親会社の山崎製パンから
「続けた方がいいよ」

 少しばかり照れの入ったほほ笑みとは裏腹に、ヤマザキビスケットの飯島茂彰社長が口にした言葉はどぎついものだった。

JリーグYBCルヴァンカップで優勝トロフィーを手渡すヤマザキビスケットの 飯島茂彰社長

「今は瀕死の状態(笑)。最大の危機ですよ。特にリッツ、オレオなどの商品の売り上げがなくなりましたから。概算で100億円がなくなるっていうレベルですから」

 ヤマザキビスケットの年商は390億円ほど。だから、「ナビスコ」のライセンス契約解消に伴って売り上げが100億円も減少した影響は甚大だった。それだけに、改称されて生まれ変わったルヴァンカップについても、飯島は「スポンサーから降りる判断もあり得た」と明かす。続けるべきかどうか、思い悩む飯島ではあったが、彼の背中を押したのは親会社にあたる山崎製パンだった。
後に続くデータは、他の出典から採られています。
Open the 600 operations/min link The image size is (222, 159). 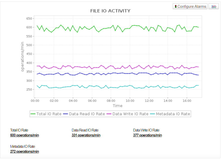(x=25, y=135)
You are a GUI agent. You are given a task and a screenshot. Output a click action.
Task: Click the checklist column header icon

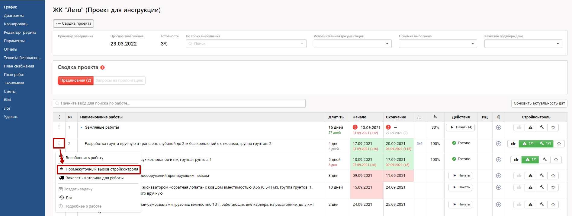pyautogui.click(x=419, y=117)
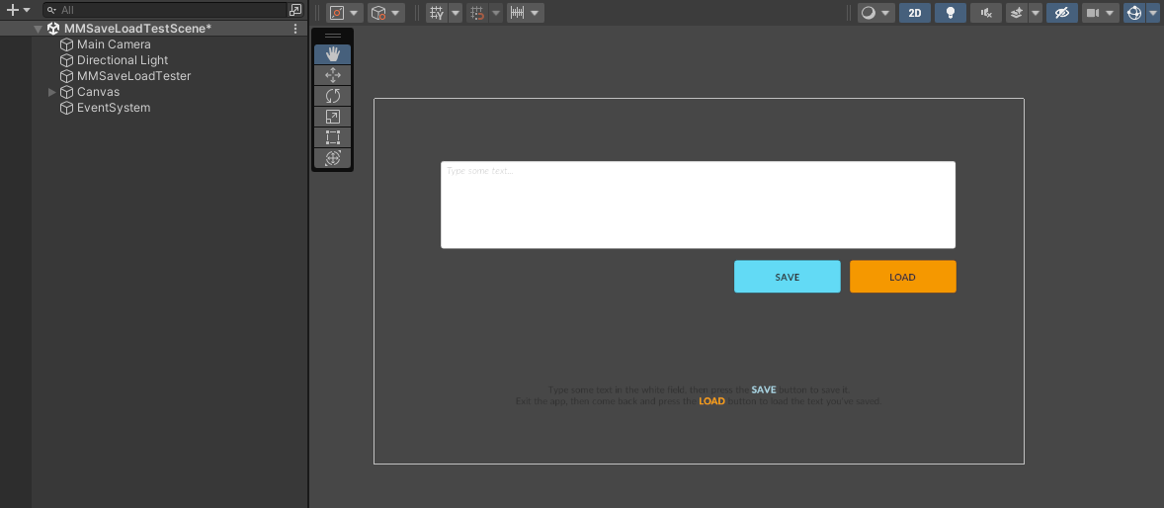Select the Hand view tool
Image resolution: width=1164 pixels, height=508 pixels.
pos(332,54)
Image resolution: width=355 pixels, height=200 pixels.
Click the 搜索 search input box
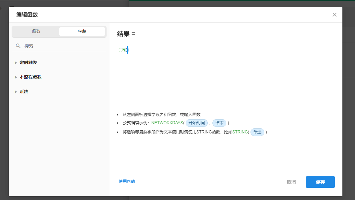[47, 46]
「親会社のヤマザキ(山崎製パン)の方から続けた方がいいよということを言ってもらいました。続けてきたことの意味について、親会社の方でもプラスにとらえてくれている人はかなりいましたし、実際に商号が変わって、今もやっていますけれど、なんとか継続して支えられるという見通しが立ちましたので。今となっては、やめると言わなくて本当によかったと思っています」(飯島)
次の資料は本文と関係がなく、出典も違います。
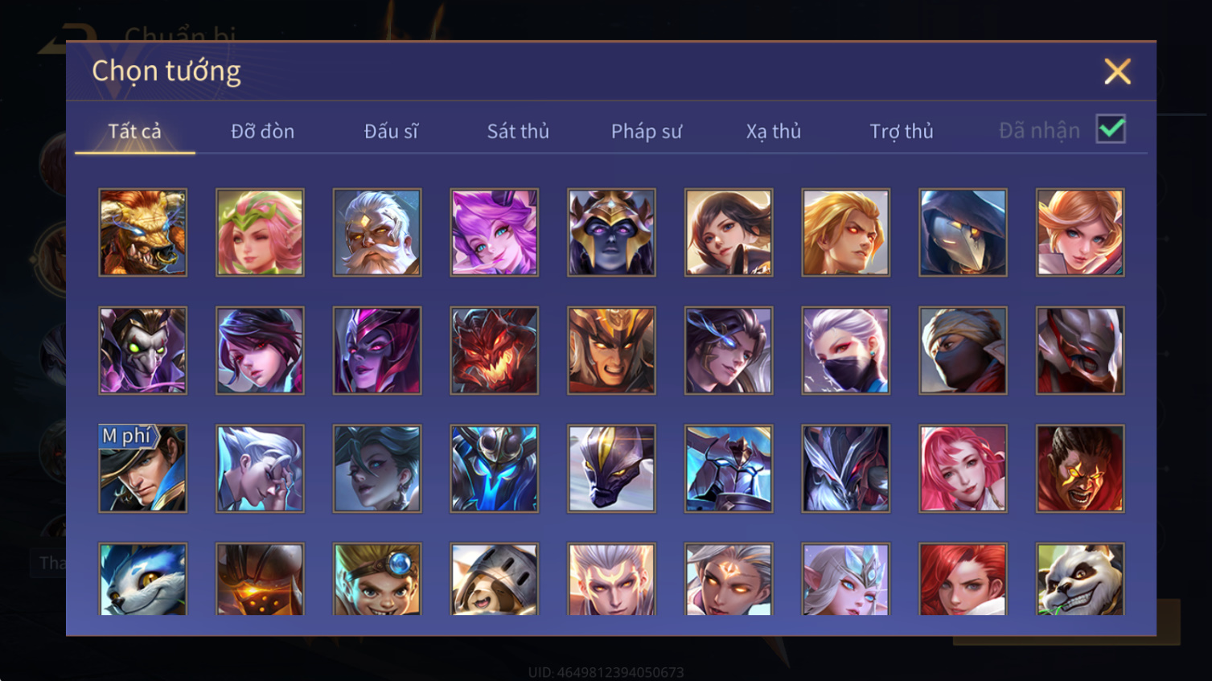Open the Đấu sĩ tab
1212x681 pixels.
(x=391, y=131)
「ナビスコ」ブランドの消失とそれに伴う看板商品と売り上げを失う中、経営判断を誤れば会社が立ち行かなくなる。だから、スポンサーから撤退するとの判断を下したとしても、それは誰に責められるものでもなかった。ところが、反対する声が親会社から出てこなかったのは、飯島とJリーグが培ってきた25年という歴史の重みがあったからこそだ。